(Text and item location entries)

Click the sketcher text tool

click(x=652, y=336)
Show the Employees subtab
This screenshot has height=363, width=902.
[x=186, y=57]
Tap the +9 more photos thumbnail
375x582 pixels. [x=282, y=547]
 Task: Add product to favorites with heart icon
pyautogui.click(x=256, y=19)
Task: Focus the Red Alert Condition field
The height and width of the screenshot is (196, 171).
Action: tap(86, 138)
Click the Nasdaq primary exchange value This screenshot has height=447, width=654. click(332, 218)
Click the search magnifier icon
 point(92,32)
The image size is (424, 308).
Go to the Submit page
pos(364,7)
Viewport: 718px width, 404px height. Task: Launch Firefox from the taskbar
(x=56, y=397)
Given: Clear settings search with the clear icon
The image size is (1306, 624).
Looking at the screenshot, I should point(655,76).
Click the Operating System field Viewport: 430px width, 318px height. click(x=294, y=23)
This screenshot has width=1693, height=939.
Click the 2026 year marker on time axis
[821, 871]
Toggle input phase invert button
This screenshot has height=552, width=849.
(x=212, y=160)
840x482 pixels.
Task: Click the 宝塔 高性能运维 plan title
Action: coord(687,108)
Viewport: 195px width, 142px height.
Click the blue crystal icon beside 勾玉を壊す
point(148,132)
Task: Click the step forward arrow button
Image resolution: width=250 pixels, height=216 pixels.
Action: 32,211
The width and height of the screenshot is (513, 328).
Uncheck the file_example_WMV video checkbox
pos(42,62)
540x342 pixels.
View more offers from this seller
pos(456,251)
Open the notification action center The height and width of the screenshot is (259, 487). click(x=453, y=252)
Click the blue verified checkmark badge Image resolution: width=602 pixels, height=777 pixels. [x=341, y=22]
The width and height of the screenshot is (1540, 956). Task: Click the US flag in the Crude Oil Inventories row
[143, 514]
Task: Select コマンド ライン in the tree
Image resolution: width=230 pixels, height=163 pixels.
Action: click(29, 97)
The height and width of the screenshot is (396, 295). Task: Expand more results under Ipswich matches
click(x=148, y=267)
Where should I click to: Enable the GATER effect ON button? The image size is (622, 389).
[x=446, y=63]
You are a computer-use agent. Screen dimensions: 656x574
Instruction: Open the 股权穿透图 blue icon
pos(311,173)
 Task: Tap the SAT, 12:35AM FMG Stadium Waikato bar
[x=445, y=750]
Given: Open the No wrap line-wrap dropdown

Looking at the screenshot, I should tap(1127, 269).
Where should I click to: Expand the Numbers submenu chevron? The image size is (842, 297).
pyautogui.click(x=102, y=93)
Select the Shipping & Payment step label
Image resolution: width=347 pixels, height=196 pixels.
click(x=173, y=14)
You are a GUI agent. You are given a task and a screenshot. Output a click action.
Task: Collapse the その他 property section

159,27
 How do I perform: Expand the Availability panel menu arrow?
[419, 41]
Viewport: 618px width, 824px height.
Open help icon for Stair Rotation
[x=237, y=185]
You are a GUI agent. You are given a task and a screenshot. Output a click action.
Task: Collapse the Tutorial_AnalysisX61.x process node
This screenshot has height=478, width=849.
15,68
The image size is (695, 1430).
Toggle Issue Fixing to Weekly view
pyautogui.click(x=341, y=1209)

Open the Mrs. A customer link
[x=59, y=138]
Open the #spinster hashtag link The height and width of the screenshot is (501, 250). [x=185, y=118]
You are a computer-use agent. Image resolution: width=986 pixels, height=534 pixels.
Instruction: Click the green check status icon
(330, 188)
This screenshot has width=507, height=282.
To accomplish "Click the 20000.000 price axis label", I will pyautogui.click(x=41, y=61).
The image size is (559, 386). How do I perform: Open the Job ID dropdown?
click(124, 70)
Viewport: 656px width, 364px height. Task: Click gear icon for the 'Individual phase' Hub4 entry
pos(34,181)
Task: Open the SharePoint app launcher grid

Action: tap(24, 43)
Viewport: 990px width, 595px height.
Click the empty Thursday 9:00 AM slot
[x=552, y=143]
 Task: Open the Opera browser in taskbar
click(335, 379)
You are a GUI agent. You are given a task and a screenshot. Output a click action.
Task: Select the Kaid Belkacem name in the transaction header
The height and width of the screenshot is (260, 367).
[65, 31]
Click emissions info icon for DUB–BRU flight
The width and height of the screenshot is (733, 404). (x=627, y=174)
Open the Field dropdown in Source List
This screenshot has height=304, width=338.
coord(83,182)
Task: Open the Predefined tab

Work to complete:
Convert every line of the data above into a JSON list of strings, one string per line, and omit blank lines.

Result of this exercise:
[
  "Click the sketcher text tool",
  "click(x=652, y=336)",
  "Show the Employees subtab",
  "This screenshot has height=363, width=902.",
  "[x=186, y=57]",
  "Tap the +9 more photos thumbnail",
  "375x582 pixels. [x=282, y=547]",
  " Task: Add product to favorites with heart icon",
  "pyautogui.click(x=256, y=19)",
  "Task: Focus the Red Alert Condition field",
  "The height and width of the screenshot is (196, 171).",
  "Action: tap(86, 138)",
  "Click the Nasdaq primary exchange value This screenshot has height=447, width=654. click(332, 218)",
  "Click the search magnifier icon",
  " point(92,32)",
  "The image size is (424, 308).",
  "Go to the Submit page",
  "pos(364,7)",
  "Viewport: 718px width, 404px height. Task: Launch Firefox from the taskbar",
  "(x=56, y=397)",
  "Given: Clear settings search with the clear icon",
  "The image size is (1306, 624).",
  "Looking at the screenshot, I should point(655,76).",
  "Click the Operating System field Viewport: 430px width, 318px height. click(x=294, y=23)",
  "This screenshot has width=1693, height=939.",
  "Click the 2026 year marker on time axis",
  "[821, 871]",
  "Toggle input phase invert button",
  "This screenshot has height=552, width=849.",
  "(x=212, y=160)",
  "840x482 pixels.",
  "Task: Click the 宝塔 高性能运维 plan title",
  "Action: coord(687,108)",
  "Viewport: 195px width, 142px height.",
  "Click the blue crystal icon beside 勾玉を壊す",
  "point(148,132)",
  "Task: Click the step forward arrow button",
  "Image resolution: width=250 pixels, height=216 pixels.",
  "Action: 32,211",
  "The width and height of the screenshot is (513, 328).",
  "Uncheck the file_example_WMV video checkbox",
  "pos(42,62)",
  "540x342 pixels.",
  "View more offers from this seller",
  "pos(456,251)",
  "Open the notification action center The height and width of the screenshot is (259, 487). click(x=453, y=252)",
  "Click the blue verified checkmark badge Image resolution: width=602 pixels, height=777 pixels. [x=341, y=22]",
  "The width and height of the screenshot is (1540, 956). Task: Click the US flag in the Crude Oil Inventories row",
  "[143, 514]",
  "Task: Select コマンド ライン in the tree",
  "Image resolution: width=230 pixels, height=163 pixels.",
  "Action: click(29, 97)",
  "The height and width of the screenshot is (396, 295). Task: Expand more results under Ipswich matches",
  "click(x=148, y=267)",
  "Where should I click to: Enable the GATER effect ON button? The image size is (622, 389).",
  "[x=446, y=63]",
  "You are a computer-use agent. Screen dimensions: 656x574",
  "Instruction: Open the 股权穿透图 blue icon",
  "pos(311,173)",
  " Task: Tap the SAT, 12:35AM FMG Stadium Waikato bar",
  "[x=445, y=750]",
  "Given: Open the No wrap line-wrap dropdown",
  "Looking at the screenshot, I should tap(1127, 269).",
  "Where should I click to: Expand the Numbers submenu chevron? The image size is (842, 297).",
  "pyautogui.click(x=102, y=93)",
  "Select the Shipping & Payment step label",
  "Image resolution: width=347 pixels, height=196 pixels.",
  "click(x=173, y=14)",
  "You are a GUI agent. You are given a task and a screenshot. Output a click action.",
  "Task: Collapse the その他 property section",
  "159,27",
  " How do I perform: Expand the Availability panel menu arrow?",
  "[419, 41]",
  "Viewport: 618px width, 824px height.",
  "Open help icon for Stair Rotation",
  "[x=237, y=185]",
  "You are a GUI agent. You are given a task and a screenshot. Output a click action.",
  "Task: Collapse the Tutorial_AnalysisX61.x process node",
  "This screenshot has height=478, width=849.",
  "15,68",
  "The image size is (695, 1430).",
  "Toggle Issue Fixing to Weekly view",
  "pyautogui.click(x=341, y=1209)",
  "Open the Mrs. A customer link",
  "[x=59, y=138]",
  "Open the #spinster hashtag link The height and width of the screenshot is (501, 250). [x=185, y=118]",
  "You are a computer-use agent. Image resolution: width=986 pixels, height=534 pixels.",
  "Instruction: Click the green check status icon",
  "(330, 188)",
  "This screenshot has width=507, height=282.",
  "To accomplish \"Click the 20000.000 price axis label\", I will pyautogui.click(x=41, y=61).",
  "The image size is (559, 386). How do I perform: Open the Job ID dropdown?",
  "click(124, 70)",
  "Viewport: 656px width, 364px height. Task: Click gear icon for the 'Individual phase' Hub4 entry",
  "pos(34,181)",
  "Task: Open the SharePoint app launcher grid",
  "Action: tap(24, 43)",
  "Viewport: 990px width, 595px height.",
  "Click the empty Thursday 9:00 AM slot",
  "[x=552, y=143]",
  " Task: Open the Opera browser in taskbar",
  "click(335, 379)",
  "You are a GUI agent. You are given a task and a screenshot. Output a click action.",
  "Task: Select the Kaid Belkacem name in the transaction header",
  "The height and width of the screenshot is (260, 367).",
  "[65, 31]",
  "Click emissions info icon for DUB–BRU flight",
  "The width and height of the screenshot is (733, 404). (x=627, y=174)",
  "Open the Field dropdown in Source List",
  "This screenshot has height=304, width=338.",
  "coord(83,182)",
  "Task: Open the Predefined tab"
]